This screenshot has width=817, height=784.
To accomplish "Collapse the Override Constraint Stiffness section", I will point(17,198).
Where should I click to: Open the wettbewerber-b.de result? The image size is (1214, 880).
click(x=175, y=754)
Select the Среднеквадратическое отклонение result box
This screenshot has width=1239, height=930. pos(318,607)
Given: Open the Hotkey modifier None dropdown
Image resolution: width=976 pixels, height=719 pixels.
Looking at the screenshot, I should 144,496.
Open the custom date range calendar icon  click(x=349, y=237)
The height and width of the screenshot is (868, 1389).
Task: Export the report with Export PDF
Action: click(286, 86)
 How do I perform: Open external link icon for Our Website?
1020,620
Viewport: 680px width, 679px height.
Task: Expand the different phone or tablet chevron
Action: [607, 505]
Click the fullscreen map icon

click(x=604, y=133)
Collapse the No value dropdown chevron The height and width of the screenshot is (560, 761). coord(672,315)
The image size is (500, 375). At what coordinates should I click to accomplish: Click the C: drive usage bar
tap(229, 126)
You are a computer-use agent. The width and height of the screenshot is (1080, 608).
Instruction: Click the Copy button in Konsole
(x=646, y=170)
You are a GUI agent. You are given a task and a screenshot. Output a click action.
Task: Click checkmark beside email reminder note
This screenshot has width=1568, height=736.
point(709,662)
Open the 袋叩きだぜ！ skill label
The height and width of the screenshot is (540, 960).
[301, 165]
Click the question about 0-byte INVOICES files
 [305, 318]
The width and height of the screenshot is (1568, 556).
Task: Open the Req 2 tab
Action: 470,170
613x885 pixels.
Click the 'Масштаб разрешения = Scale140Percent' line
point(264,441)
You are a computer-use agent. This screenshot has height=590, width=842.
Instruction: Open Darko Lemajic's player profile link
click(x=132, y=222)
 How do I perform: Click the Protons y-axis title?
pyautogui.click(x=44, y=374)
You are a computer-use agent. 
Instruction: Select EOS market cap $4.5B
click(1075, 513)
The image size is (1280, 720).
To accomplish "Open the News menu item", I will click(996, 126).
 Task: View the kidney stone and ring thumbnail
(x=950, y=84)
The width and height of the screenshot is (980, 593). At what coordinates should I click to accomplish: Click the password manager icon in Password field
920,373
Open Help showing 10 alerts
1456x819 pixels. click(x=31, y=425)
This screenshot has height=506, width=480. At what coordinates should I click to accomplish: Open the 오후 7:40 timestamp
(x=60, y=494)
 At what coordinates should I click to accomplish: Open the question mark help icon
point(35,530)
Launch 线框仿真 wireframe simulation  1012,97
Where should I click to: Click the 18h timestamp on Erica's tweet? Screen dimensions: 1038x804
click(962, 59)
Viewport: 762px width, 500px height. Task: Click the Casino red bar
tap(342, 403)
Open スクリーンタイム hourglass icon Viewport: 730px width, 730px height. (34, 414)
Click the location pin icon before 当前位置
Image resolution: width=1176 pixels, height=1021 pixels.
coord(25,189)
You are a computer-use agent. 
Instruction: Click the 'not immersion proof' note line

● ● ● ● ●

Exercise
The reply should hold only the lines of the listing above starting at the line containing "This screenshot has height=506, width=480." and ending at the line containing "Launch 线框仿真 wireframe", exactly as written.

Answer section
This screenshot has height=506, width=480. At what coordinates should I click to accomplish: Open the 오후 7:40 timestamp
(x=60, y=494)
 At what coordinates should I click to accomplish: Open the question mark help icon
point(35,530)
Launch 线框仿真 wireframe simulation  1012,97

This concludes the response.